Queensland issued the pipeline license last Friday, a spokesman for the state’s Department of Natural Resources and Mines said on Monday.

The 420-km (260-mile) pipeline is designed to carry gas from a coal seam gas project in Queensland’s Bowen Basin to the Gladstone area. There has been no final decision yet on the pipeline because the coal seam project has not been developed.

Arrow is working on overcoming challenges with coal seam gas production in the Bowen Basin and does not know what impact that will have on the overall project’s schedule, an Arrow spokeswoman said.

The Bowen project was originally going to supply a liquefied natural gas (LNG) export project, which would have been the fourth on Queensland’s east coast, but Shell and PetroChina shelved that plan more than two years ago.

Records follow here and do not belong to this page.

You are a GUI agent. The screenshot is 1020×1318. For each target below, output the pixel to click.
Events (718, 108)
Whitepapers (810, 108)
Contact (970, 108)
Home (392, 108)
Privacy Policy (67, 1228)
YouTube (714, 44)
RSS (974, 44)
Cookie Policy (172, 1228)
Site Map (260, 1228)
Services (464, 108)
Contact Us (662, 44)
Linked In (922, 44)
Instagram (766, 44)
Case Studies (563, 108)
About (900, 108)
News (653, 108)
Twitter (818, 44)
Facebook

Instead, Arrow’s gas could help ease a looming gas shortfall in Australia’s eastern market by supplying rival LNG projects, which have been blamed for taking gas out of the domestic market to help meet export contracts.

Higher gas demand from the three LNG plants in Queensland have stoked a rise in local gas and power prices and led Australia’s energy market operator to warn of a looming gas shortfall within the next two years, alarming miners and manufacturers.

To help avert a shortage, the government last week announced a radical plan to limit LNG exports from Queensland.

Commodities giant Glencore Plc, which has a copper refinery and smelter in the state that are some of the company’s most energy-consuming operations, warned on Monday it may hold back on future investments due to high energy costs.

“If electricity prices continue to rise, Glencore will be forced to consider the future of our copper processing assets across North Queensland,” Glencore’s chief operating officer for copper in Australia, Mike Westerman, told Prime Minister Malcolm Turnbull on a visit to its Townsville refinery.